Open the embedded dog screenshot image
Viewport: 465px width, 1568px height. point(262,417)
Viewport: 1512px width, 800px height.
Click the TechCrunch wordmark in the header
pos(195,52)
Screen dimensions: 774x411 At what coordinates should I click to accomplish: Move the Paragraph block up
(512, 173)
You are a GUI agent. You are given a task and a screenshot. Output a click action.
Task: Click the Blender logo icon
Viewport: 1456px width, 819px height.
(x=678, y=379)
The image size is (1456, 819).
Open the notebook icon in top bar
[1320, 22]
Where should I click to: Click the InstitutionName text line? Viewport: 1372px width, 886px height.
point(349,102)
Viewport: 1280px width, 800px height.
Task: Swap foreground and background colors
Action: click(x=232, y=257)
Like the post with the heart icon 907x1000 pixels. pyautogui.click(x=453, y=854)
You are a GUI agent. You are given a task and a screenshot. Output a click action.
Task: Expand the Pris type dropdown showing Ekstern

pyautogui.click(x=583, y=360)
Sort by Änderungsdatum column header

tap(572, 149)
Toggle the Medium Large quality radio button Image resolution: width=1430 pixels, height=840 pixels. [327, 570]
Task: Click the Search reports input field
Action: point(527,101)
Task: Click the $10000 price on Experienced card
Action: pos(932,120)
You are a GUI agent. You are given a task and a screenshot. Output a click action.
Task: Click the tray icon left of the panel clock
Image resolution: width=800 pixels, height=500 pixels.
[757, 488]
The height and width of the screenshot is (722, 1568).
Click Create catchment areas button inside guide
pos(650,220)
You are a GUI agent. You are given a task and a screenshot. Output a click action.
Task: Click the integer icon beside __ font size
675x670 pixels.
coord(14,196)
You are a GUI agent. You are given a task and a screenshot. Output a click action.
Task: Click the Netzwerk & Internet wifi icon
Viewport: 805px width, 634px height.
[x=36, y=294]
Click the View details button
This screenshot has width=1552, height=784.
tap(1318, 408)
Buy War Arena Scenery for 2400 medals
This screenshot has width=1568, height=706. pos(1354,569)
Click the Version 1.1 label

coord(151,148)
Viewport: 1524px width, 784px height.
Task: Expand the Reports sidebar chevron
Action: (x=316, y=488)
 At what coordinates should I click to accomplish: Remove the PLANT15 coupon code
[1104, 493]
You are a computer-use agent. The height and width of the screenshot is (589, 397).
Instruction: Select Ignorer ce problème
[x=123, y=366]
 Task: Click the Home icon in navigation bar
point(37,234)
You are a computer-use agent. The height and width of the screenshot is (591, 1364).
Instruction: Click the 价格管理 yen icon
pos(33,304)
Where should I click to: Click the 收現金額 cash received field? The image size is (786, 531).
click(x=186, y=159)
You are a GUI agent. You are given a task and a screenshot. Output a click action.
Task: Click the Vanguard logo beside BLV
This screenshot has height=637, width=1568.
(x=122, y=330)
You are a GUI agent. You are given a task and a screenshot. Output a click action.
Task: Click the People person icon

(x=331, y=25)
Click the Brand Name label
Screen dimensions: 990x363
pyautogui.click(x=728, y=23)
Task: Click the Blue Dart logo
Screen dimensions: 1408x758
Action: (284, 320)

▶ _Problem details_:
Set down the data exactly.

▶ _Answer to this task_:
Open the embedded dog screenshot image
Viewport: 465px width, 1568px height. point(262,417)
Viewport: 1512px width, 800px height.
Click the TechCrunch wordmark in the header
pos(195,52)
Screen dimensions: 774x411 At what coordinates should I click to accomplish: Move the Paragraph block up
(512, 173)
You are a GUI agent. You are given a task and a screenshot. Output a click action.
Task: Click the Blender logo icon
Viewport: 1456px width, 819px height.
(x=678, y=379)
The image size is (1456, 819).
Open the notebook icon in top bar
[1320, 22]
Where should I click to: Click the InstitutionName text line? Viewport: 1372px width, 886px height.
point(349,102)
Viewport: 1280px width, 800px height.
Task: Swap foreground and background colors
Action: click(x=232, y=257)
Like the post with the heart icon 907x1000 pixels. pyautogui.click(x=453, y=854)
You are a GUI agent. You are given a task and a screenshot. Output a click action.
Task: Expand the Pris type dropdown showing Ekstern

pyautogui.click(x=583, y=360)
Sort by Änderungsdatum column header

tap(572, 149)
Toggle the Medium Large quality radio button Image resolution: width=1430 pixels, height=840 pixels. [327, 570]
Task: Click the Search reports input field
Action: point(527,101)
Task: Click the $10000 price on Experienced card
Action: pos(932,120)
You are a GUI agent. You are given a task and a screenshot. Output a click action.
Task: Click the tray icon left of the panel clock
Image resolution: width=800 pixels, height=500 pixels.
[757, 488]
The height and width of the screenshot is (722, 1568).
Click Create catchment areas button inside guide
pos(650,220)
You are a GUI agent. You are given a task and a screenshot. Output a click action.
Task: Click the integer icon beside __ font size
675x670 pixels.
coord(14,196)
You are a GUI agent. You are given a task and a screenshot. Output a click action.
Task: Click the Netzwerk & Internet wifi icon
Viewport: 805px width, 634px height.
[x=36, y=294]
Click the View details button
This screenshot has width=1552, height=784.
tap(1318, 408)
Buy War Arena Scenery for 2400 medals
This screenshot has width=1568, height=706. pos(1354,569)
Click the Version 1.1 label

coord(151,148)
Viewport: 1524px width, 784px height.
Task: Expand the Reports sidebar chevron
Action: (x=316, y=488)
 At what coordinates should I click to accomplish: Remove the PLANT15 coupon code
[1104, 493]
You are a computer-use agent. The height and width of the screenshot is (589, 397).
Instruction: Select Ignorer ce problème
[x=123, y=366]
 Task: Click the Home icon in navigation bar
point(37,234)
You are a computer-use agent. The height and width of the screenshot is (591, 1364).
Instruction: Click the 价格管理 yen icon
pos(33,304)
Where should I click to: Click the 收現金額 cash received field? The image size is (786, 531).
click(x=186, y=159)
You are a GUI agent. You are given a task and a screenshot. Output a click action.
Task: Click the Vanguard logo beside BLV
This screenshot has height=637, width=1568.
(x=122, y=330)
You are a GUI agent. You are given a task and a screenshot. Output a click action.
Task: Click the People person icon

(x=331, y=25)
Click the Brand Name label
Screen dimensions: 990x363
pyautogui.click(x=728, y=23)
Task: Click the Blue Dart logo
Screen dimensions: 1408x758
Action: (284, 320)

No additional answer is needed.